Entries for finding text and elements
· · · ·

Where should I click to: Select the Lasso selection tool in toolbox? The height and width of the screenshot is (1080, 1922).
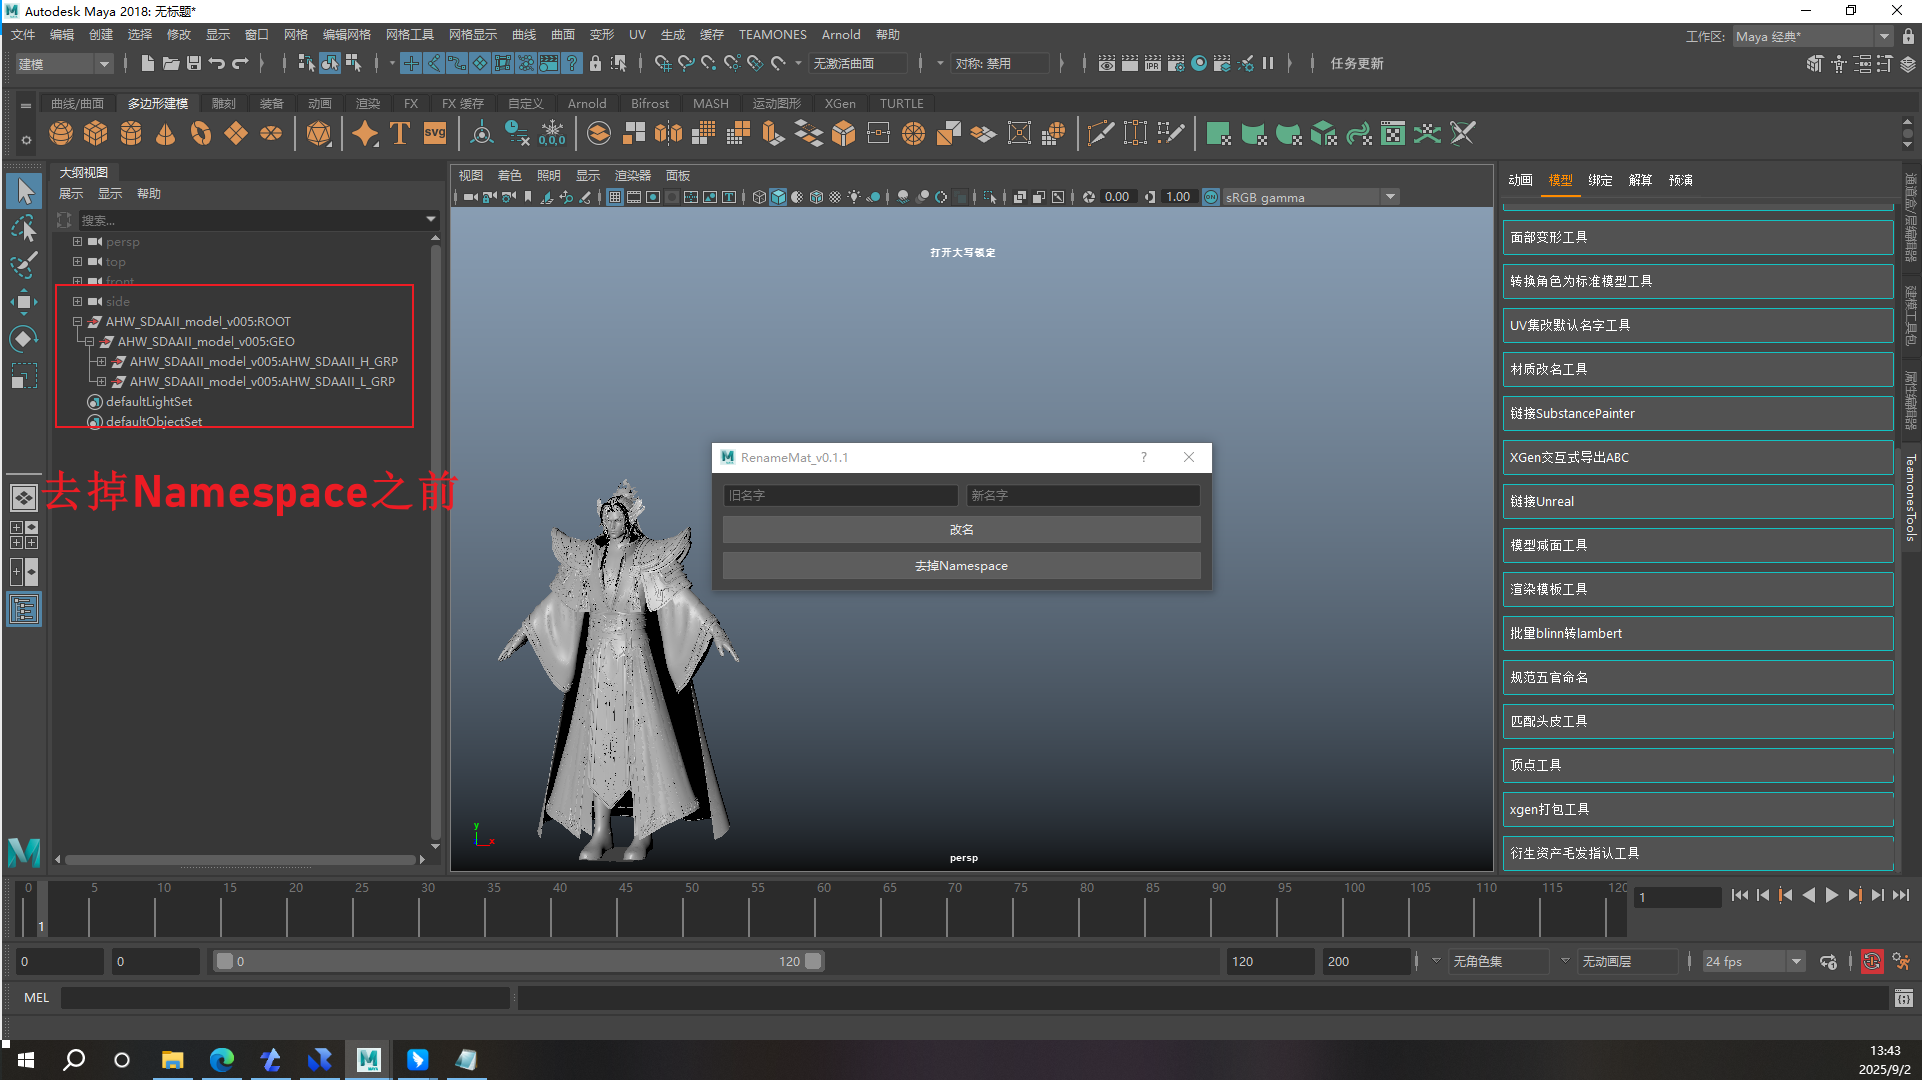coord(24,229)
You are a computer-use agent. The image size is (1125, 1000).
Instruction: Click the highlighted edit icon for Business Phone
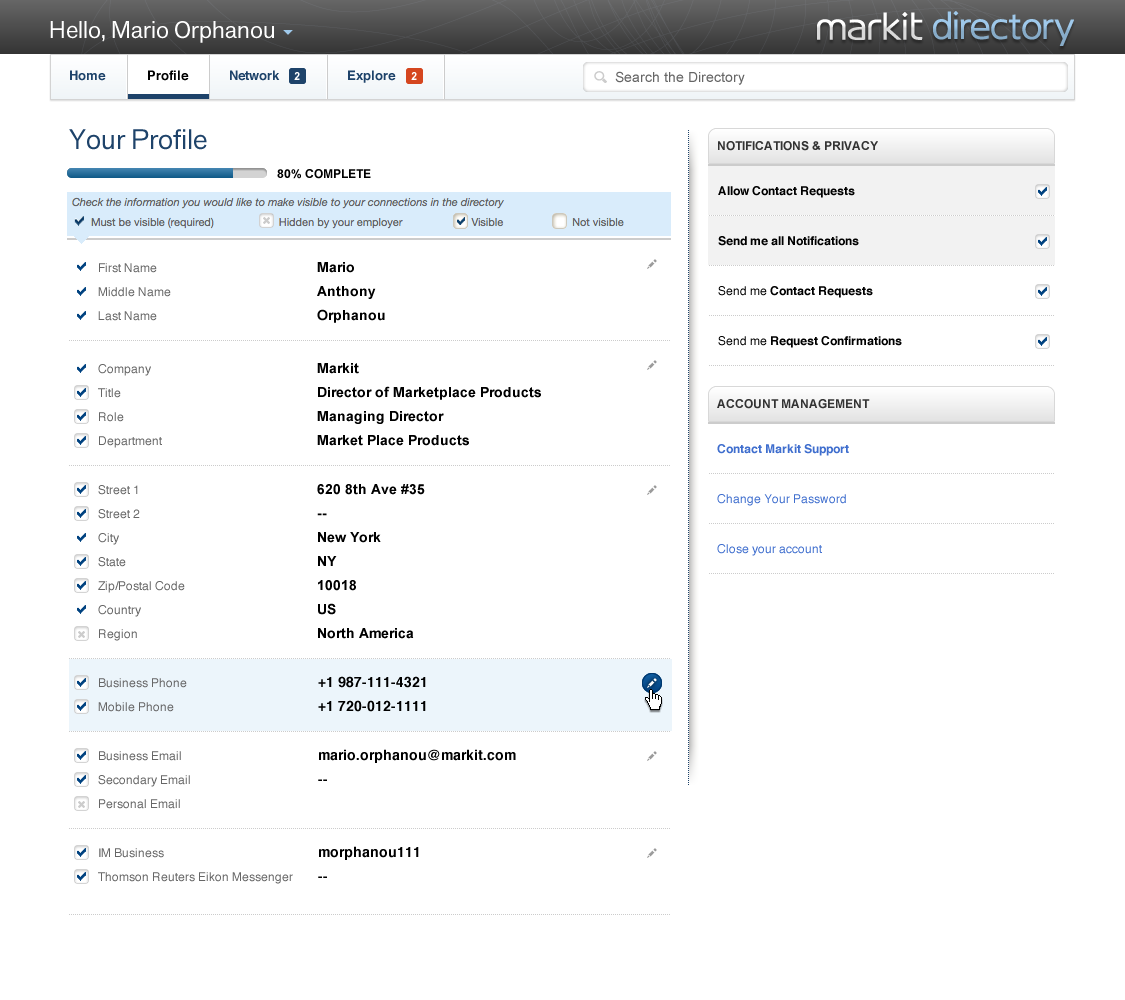click(652, 683)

· · · ·

◆ PROBLEM:
Begin at the line that has "You are a computer-use" and stop after the last of the records above. Write those lines out again, requests included, raising every coordinate in the answers by 5 and leaving the pictures out.

◆ THE RESULT:
You are a computer-use agent. The image size is (1125, 1000).
Instruction: Click the highlighted edit icon for Business Phone
click(657, 688)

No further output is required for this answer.